Packaging is one of those nagging problems that has buggered me for years. When do you create your own RPM or DEB package? Of course the answer is, it depends. I have found two distinct use cases which have
I don’t think the use cases for this tool have been identified in this Linux Journal Article. I see two excellent use cases. First, I see a strong use case for open source software developers. When you first come up with “something cool”, you want others to use it, but it is not ready for Fedora/Debian/Ubuntu packaging by their limited resources.
At that point in the development phase it is nice to have a tool like this (I wrote my own in bash because I didn’t know this existed) because you want to make it easier for others to install and you want the idea/software to get traction.
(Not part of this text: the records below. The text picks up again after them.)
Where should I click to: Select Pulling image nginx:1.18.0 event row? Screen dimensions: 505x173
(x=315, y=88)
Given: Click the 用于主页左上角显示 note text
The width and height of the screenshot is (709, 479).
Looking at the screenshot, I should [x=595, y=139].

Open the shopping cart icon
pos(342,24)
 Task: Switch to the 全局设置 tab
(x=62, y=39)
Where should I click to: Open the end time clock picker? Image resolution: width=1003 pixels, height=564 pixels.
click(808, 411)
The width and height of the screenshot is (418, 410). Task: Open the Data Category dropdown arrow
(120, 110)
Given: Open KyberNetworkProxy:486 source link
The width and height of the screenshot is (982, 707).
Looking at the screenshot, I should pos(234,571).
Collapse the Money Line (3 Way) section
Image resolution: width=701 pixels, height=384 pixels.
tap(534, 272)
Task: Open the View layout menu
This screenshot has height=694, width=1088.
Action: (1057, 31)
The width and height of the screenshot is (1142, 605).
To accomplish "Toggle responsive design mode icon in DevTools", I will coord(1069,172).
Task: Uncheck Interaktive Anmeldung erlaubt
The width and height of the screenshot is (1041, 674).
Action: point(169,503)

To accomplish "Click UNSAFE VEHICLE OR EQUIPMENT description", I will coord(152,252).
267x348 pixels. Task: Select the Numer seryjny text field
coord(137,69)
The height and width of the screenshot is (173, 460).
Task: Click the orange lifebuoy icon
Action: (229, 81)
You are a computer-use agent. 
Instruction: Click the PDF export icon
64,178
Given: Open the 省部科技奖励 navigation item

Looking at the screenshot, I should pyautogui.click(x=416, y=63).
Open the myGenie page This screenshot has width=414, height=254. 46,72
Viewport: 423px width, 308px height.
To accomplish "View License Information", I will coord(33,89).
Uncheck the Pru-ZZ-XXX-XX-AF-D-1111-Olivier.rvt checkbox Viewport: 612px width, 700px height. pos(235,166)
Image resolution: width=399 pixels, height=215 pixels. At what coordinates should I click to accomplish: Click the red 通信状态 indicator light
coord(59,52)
The second use case is for software that is not in your distributions package manager when managing large installations of servers. As a sysadmin, you become a package maintainer and divert time/energy to qualitatively building spec/control files. This takes more time than it sounds, but if a tool like this can help, it makes it more realistic to use your distributions package manager for requirements/dependencies, un-installs, etc. It really isn’t fun forking Redhat’s spec to keep apache up to date in a different version, but with a tool, this is nice for private use.
On the other hand, if you build a package with checkinstall, it will never be used by Fedora/Debian/Ubuntu/Redhat because all major distributions have very strict guidelines on package building and do not except “generic” packages.
I started this article a long time ago, and the world may very well change with the introduction and popularity of Docker, but for now, there are still repositories for DEB and RPM files….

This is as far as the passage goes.